Yes, every kokanee in Lake Tahoe came out of an egg laid in a Taylor Creek redd, or nest. So at age 3 it is the custom for both male and female kokanee to return to the creek where they originated.



But the first kokanee in the lake didn’t come from Taylor Creek. They weren’t even native to Tahoe. They’re in the lake because they escaped from a fish hatchery decades ago. For whatever reason, those non-indigenous interlopers chose Taylor Creek as their spawning area when the time arrived.

So the kokanee will get their revenge by moving north to spawn. All those folks standing on the Taylor Creek bridge the first weekend in October will be extremely disappointed when only a straggler or two head upstream.

This year they may have decided to try another stream. But why?



Perhaps they’ve decided that they could escape the bears, raccoons and other predators that devour them at the spawning area if they moved elsewhere. At least, for the first few years the bears wouldn’t know where they were.

Or they’re tired of being a spectacle for thousands of gawkers who gather on the bridge or along the creek to watch the various schools move upstream. Spawning ought to be a private affair, not one that’s commercialized, filmed, televised and in other ways turned into a crass event.

Those are reasonable explanations for leaving Taylor Creek, but some ichthyophiles suggest there are two other reasons.

First, a growing resentment over the change in name of the annual event. For years it was the Kokanee Festival. That was an appropriate name since nearly all of the visitors to Tahoe in early October are here to see the spawning run. But the Forest Service changed the name of the event to the “Fall Fish Festival,” an alliterative title to be sure but one that ignores the fact that the principal attraction are the kokanee. No one comes to see a trout migrate up Taylor Creek. Perhaps the trout go up some other stream, but no one pays any attention to them.

So the kokanee will get their revenge by moving north to spawn. All those folks standing on the Taylor Creek bridge the first weekend in October will be extremely disappointed when only a straggler or two head upstream.

There is, however, a more sinister and unnerving possibility that may explain the potential boycott. Among the environmentalists, and even within the Forest Service, there is a clique that would like to remove all the kokanee from Lake Tahoe. As escapees from a hatchery, they aren’t indigenous to Tahoe.

Non-indigenous plants and animals offend the purists in the environmental movement. That beautiful, aromatic broom that grows along highways in parts of California? Root it out! Burros and feral horses who roam the arid parts of the state? Round them up!

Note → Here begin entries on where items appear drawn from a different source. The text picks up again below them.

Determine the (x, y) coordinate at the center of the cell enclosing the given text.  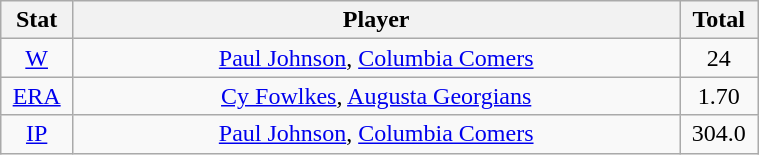
Cy Fowlkes, Augusta Georgians (376, 96)
W (37, 58)
Total (719, 20)
ERA (37, 96)
1.70 (719, 96)
Stat (37, 20)
304.0 (719, 134)
Player (376, 20)
24 (719, 58)
IP (37, 134)
Scan for the cell matching the given text and deliver its [x, y] coordinate at center. 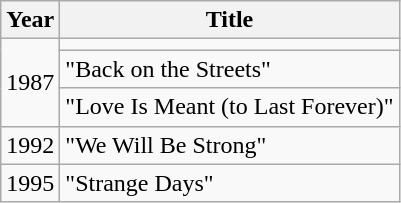
"Strange Days" [230, 183]
1995 [30, 183]
Title [230, 20]
Year [30, 20]
1992 [30, 145]
1987 [30, 82]
"We Will Be Strong" [230, 145]
"Love Is Meant (to Last Forever)" [230, 107]
"Back on the Streets" [230, 69]
Pinpoint the cell where the given text exists, returning its [x, y] midpoint coordinate. 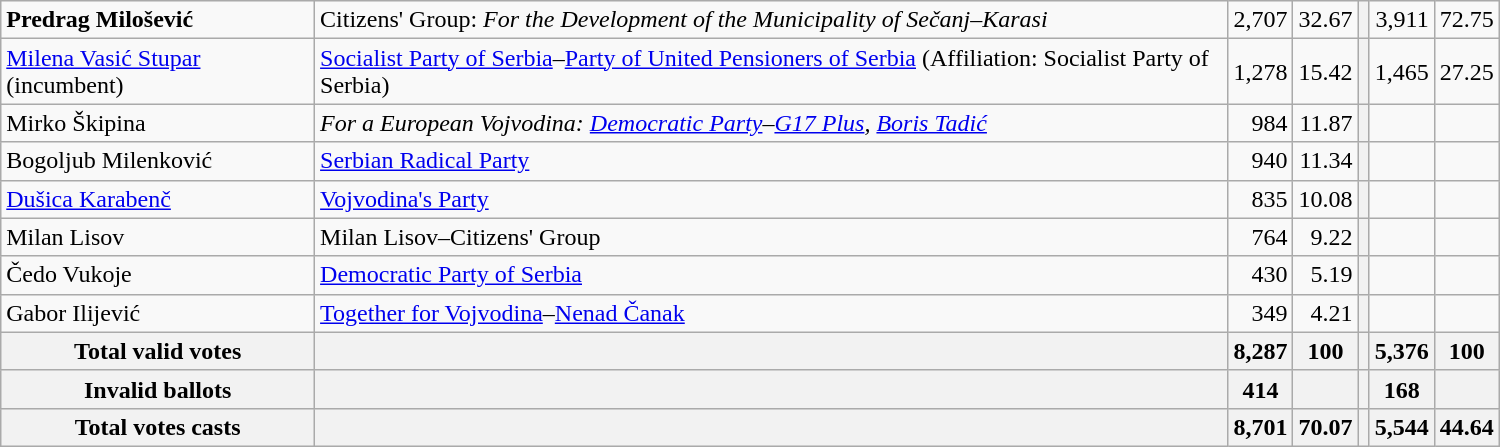
Bogoljub Milenković [158, 161]
2,707 [1260, 20]
Gabor Ilijević [158, 313]
1,278 [1260, 72]
764 [1260, 237]
Milena Vasić Stupar (incumbent) [158, 72]
15.42 [1326, 72]
For a European Vojvodina: Democratic Party–G17 Plus, Boris Tadić [772, 123]
984 [1260, 123]
27.25 [1466, 72]
72.75 [1466, 20]
Čedo Vukoje [158, 275]
Vojvodina's Party [772, 199]
9.22 [1326, 237]
Milan Lisov [158, 237]
940 [1260, 161]
Predrag Milošević [158, 20]
Socialist Party of Serbia–Party of United Pensioners of Serbia (Affiliation: Socialist Party of Serbia) [772, 72]
32.67 [1326, 20]
8,701 [1260, 427]
1,465 [1402, 72]
Dušica Karabenč [158, 199]
Total valid votes [158, 351]
5.19 [1326, 275]
Total votes casts [158, 427]
3,911 [1402, 20]
Citizens' Group: For the Development of the Municipality of Sečanj–Karasi [772, 20]
349 [1260, 313]
44.64 [1466, 427]
70.07 [1326, 427]
5,544 [1402, 427]
168 [1402, 389]
5,376 [1402, 351]
Together for Vojvodina–Nenad Čanak [772, 313]
Milan Lisov–Citizens' Group [772, 237]
4.21 [1326, 313]
Democratic Party of Serbia [772, 275]
Invalid ballots [158, 389]
11.87 [1326, 123]
8,287 [1260, 351]
11.34 [1326, 161]
430 [1260, 275]
Serbian Radical Party [772, 161]
Mirko Škipina [158, 123]
10.08 [1326, 199]
835 [1260, 199]
414 [1260, 389]
Capture the cell that displays the provided text and extract its (X, Y) central coordinate. 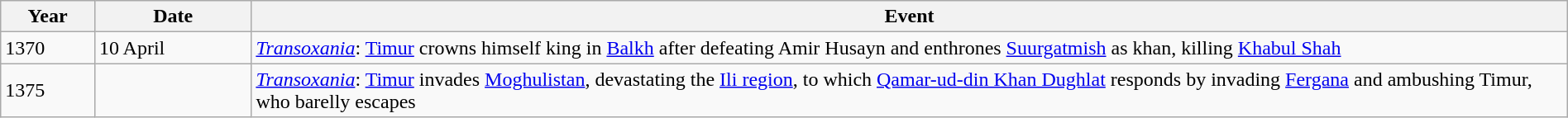
1375 (48, 91)
1370 (48, 48)
Event (910, 17)
Year (48, 17)
10 April (172, 48)
Date (172, 17)
Transoxania: Timur crowns himself king in Balkh after defeating Amir Husayn and enthrones Suurgatmish as khan, killing Khabul Shah (910, 48)
Return the [x, y] coordinate for the center point of the cell that contains the specified text.  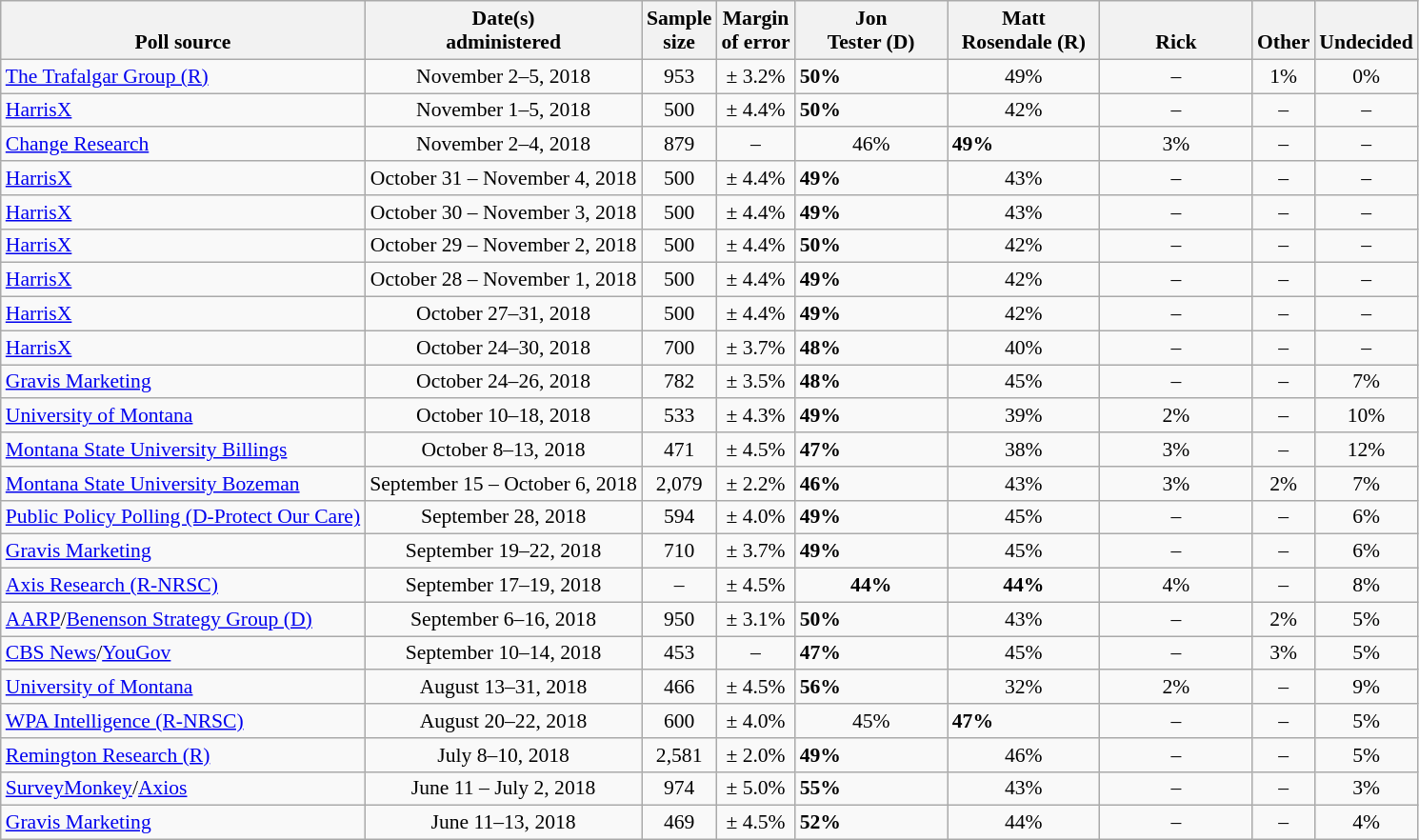
October 24–26, 2018 [503, 382]
± 4.3% [755, 416]
Axis Research (R-NRSC) [183, 586]
466 [679, 688]
Montana State University Billings [183, 450]
October 10–18, 2018 [503, 416]
September 28, 2018 [503, 517]
August 13–31, 2018 [503, 688]
October 24–30, 2018 [503, 348]
October 29 – November 2, 2018 [503, 246]
710 [679, 551]
52% [871, 823]
June 11 – July 2, 2018 [503, 789]
August 20–22, 2018 [503, 721]
974 [679, 789]
November 2–4, 2018 [503, 145]
8% [1366, 586]
40% [1024, 348]
CBS News/YouGov [183, 653]
November 1–5, 2018 [503, 110]
0% [1366, 76]
2,581 [679, 755]
MattRosendale (R) [1024, 30]
September 10–14, 2018 [503, 653]
950 [679, 619]
39% [1024, 416]
Public Policy Polling (D-Protect Our Care) [183, 517]
533 [679, 416]
12% [1366, 450]
± 5.0% [755, 789]
1% [1284, 76]
WPA Intelligence (R-NRSC) [183, 721]
October 27–31, 2018 [503, 314]
± 3.5% [755, 382]
September 15 – October 6, 2018 [503, 484]
JonTester (D) [871, 30]
471 [679, 450]
November 2–5, 2018 [503, 76]
469 [679, 823]
± 3.1% [755, 619]
Montana State University Bozeman [183, 484]
Samplesize [679, 30]
October 8–13, 2018 [503, 450]
September 6–16, 2018 [503, 619]
56% [871, 688]
879 [679, 145]
600 [679, 721]
September 19–22, 2018 [503, 551]
June 11–13, 2018 [503, 823]
October 28 – November 1, 2018 [503, 280]
700 [679, 348]
9% [1366, 688]
Marginof error [755, 30]
± 2.2% [755, 484]
Undecided [1366, 30]
38% [1024, 450]
953 [679, 76]
AARP/Benenson Strategy Group (D) [183, 619]
October 30 – November 3, 2018 [503, 212]
Change Research [183, 145]
Other [1284, 30]
Remington Research (R) [183, 755]
2,079 [679, 484]
The Trafalgar Group (R) [183, 76]
October 31 – November 4, 2018 [503, 178]
SurveyMonkey/Axios [183, 789]
Rick [1176, 30]
55% [871, 789]
Date(s)administered [503, 30]
32% [1024, 688]
± 3.2% [755, 76]
July 8–10, 2018 [503, 755]
782 [679, 382]
453 [679, 653]
Poll source [183, 30]
594 [679, 517]
10% [1366, 416]
± 2.0% [755, 755]
September 17–19, 2018 [503, 586]
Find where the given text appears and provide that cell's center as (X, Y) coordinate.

The kokanee boycott, if it occurs, may in fact be a protest against this element of self-proclaimed environmentalists. If so, the kokanee absence from the “Fall Fish Festival” will leave the event without a headliner. The Forest Service may have to net a few kokanee and dump them in Taylor Creek just below the bridge, but if that happens there had better be a barrier at the outlet to keep those kokanee from turning the other way and swimming into the lake.

Maybe the kokanee are bluffing. Maybe on that first weekend in October they will suddenly reappear in the shallows at the creek’s outfall. Maybe they’ll spawn after all.

Maybe those who want to rid the lake of its most notable inhabitants will learn their lesson. The public wants the kokanee in Tahoe.